Lt. Col. John B. Stockton,
commander of the 1st Squadron, 9th Cavalry was already landing to have
a last
conference with Zion, Capt. Don Valley, Capt. John Oliver and Capt.
Robert
Knowlen, who were commanding the rifle platoons which would be involved
in the
night’s work.
Knowlen would take his men
from C Troop to the crossing I had seen from the air and set up an
ambush. Oliver would take the B Troop
rifle platoon
to a crossing about 1,000 yards downstream.

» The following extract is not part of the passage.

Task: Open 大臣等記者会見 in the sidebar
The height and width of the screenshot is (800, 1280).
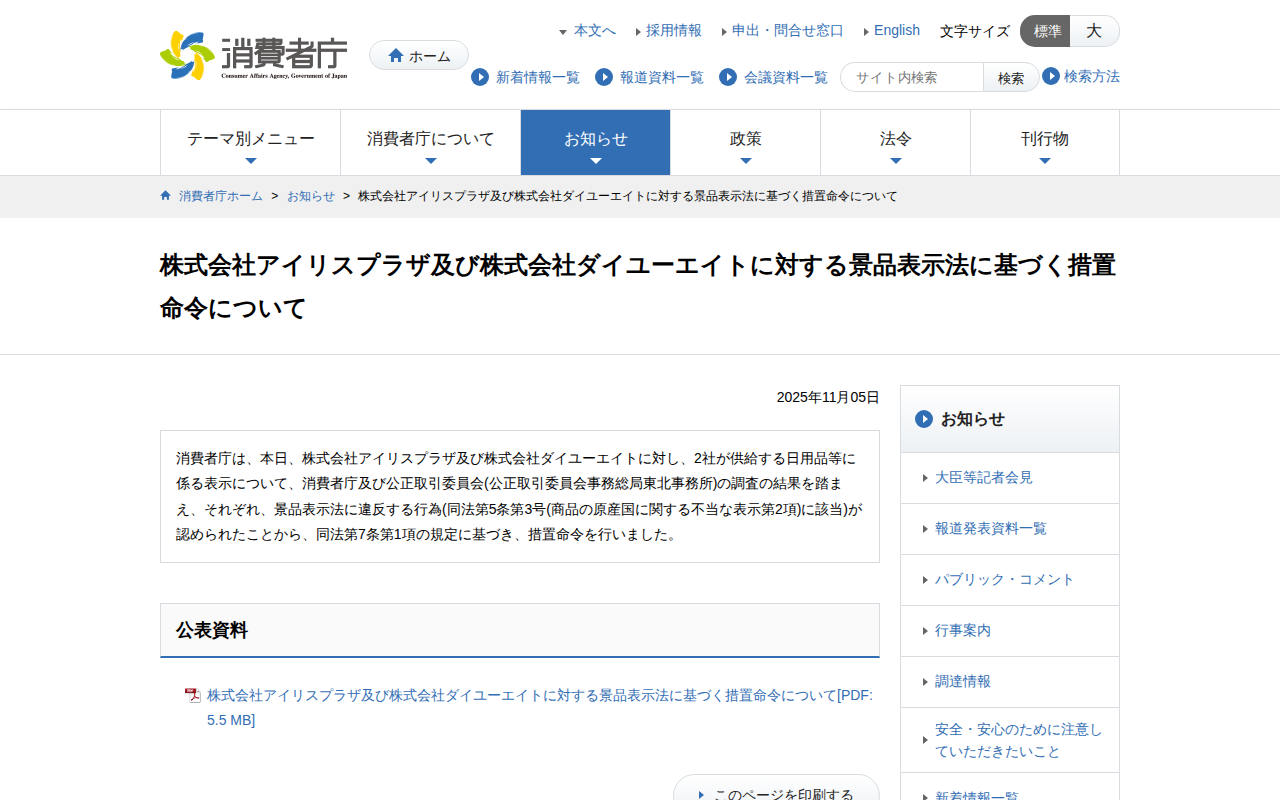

Valley would keep his Troop A rifle contingent here, guarding
the patrol
base.
I had heard reports that
there was an entire PAVN regiment prowling this area, and knew that the
nearest
government outpost was at Duc Co, 20 miles away through territory the
Viet Cong
had claimed for months. This added a
certain tenseness to my own attitude concerning what the night would
bring.
Volunteers Company
I decided I was nervous
enough without listening to the commanders run through the program
again, so I
wandered over to the group P-Sgt. Jose Ortiz-Vasquez was with and
volunteered
my company for the night.
Ortiz-Vasquez is a small,
wiry, tough soldier with a big mustache.
He has a way of making you feel he can get you out of trouble if
you
just stick with him.
He introduced me to the rest
of Capt. Oliver’s platoon and I took down their last names from their
name
tags, saying that there would be plenty of time during the night to get
the
first ones. The night was long, but
there never was time to add to the original list. The
platoon roster included:
Sgt. Kilcrease, Sgt. Gloyd,
Sgt. Gee, Sp4 Phillips, Sp4 Chester, PFC Charles, PFC Lopez, PFC Cook,
S-Sgt.
Gray, Sgt. Carr, S-Sgt. Johnson, Sgt. Ashmore, Sp4 Dinkin, Sgt.
Stanyard, Sp4
Yarnell, PFC J. Gray, PFC Daily, PFC Cercemont, PFC Ciccoto, PFC Bell,
Sp4
Perrichon, Sp4 Bevers, PFC Mabe and Sp4 Byrd.
I had seen Byrd over on the
hospital fight two days before. He had
accounted for three PAVNs over there, one of them in a stand-up
gunfight. Byrd had put a burst into the
Communist as
the man shot at him with an automatic rifle.
He had also knocked a sniper out of a tree who had been causing
us
trouble.
One-Man Army
Sp4 Nolen King, who had been
a kind of one-man army on that fight, was with Valley’s platoon.
Sp5 Jay Hockenbury, the
medic, and Capt. Thomas Williams, the battalion surgeon, were out in
the center
of the patrol base field with Lt. John Tweedy’s mortar platoon. (Tweedy was from Capt. Theodore Danielsen’s
Company A, 1st Battalion (Airborne), 8th Cavalry. This
company was supporting the cavalry, guarding the Duc Co main
base and reinforcing this operation.)
Hockenbury, I found out, was
the medic I had seen knocked out by a mortar round during the fight
near Plei
Me. He said he had no ill effects from
it but that “somebody had put a KIA tag on me while I was unconscious.”
“I have to keep telling people it’s really me, now,” he grinned.